(What needs to be done): In the records below, find each line that holds "Fashionista" and return it.
=== Records for processing ===
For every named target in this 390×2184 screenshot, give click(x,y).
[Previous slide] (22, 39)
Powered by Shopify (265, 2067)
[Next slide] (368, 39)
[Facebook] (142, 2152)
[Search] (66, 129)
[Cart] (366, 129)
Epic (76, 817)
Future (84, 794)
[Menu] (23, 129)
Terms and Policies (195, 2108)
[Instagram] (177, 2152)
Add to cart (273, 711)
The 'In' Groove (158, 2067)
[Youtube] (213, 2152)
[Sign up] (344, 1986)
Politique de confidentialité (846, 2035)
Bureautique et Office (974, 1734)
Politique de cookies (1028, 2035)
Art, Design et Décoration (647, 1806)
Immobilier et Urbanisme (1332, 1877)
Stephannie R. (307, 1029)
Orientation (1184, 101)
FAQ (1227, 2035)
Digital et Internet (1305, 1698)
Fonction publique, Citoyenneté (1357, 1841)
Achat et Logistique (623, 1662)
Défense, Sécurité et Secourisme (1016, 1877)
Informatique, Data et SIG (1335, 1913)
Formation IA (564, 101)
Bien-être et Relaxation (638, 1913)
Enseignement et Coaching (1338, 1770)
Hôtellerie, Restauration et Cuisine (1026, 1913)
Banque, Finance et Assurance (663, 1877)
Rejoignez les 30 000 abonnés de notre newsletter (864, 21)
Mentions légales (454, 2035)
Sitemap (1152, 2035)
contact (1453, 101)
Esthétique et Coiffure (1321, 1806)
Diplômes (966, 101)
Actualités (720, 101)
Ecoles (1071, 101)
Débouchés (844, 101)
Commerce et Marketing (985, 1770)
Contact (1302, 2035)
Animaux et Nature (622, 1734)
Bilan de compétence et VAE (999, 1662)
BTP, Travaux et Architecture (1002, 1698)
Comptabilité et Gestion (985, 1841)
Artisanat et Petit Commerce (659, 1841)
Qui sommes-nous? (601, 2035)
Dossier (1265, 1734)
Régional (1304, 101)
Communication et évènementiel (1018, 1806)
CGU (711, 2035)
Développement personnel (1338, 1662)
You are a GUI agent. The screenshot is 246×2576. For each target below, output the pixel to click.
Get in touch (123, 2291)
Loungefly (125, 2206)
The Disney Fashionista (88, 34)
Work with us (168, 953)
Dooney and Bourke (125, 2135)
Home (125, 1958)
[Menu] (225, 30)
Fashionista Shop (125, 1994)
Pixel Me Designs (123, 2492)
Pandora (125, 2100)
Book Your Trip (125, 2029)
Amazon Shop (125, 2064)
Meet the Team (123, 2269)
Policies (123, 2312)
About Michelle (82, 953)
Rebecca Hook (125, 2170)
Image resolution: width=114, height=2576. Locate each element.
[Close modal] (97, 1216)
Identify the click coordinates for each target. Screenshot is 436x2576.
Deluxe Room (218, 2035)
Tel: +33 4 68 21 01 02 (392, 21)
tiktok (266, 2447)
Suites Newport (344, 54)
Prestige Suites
===
(Result for this exercise):
The Disney Fashionista (88, 34)
Fashionista Shop (125, 1994)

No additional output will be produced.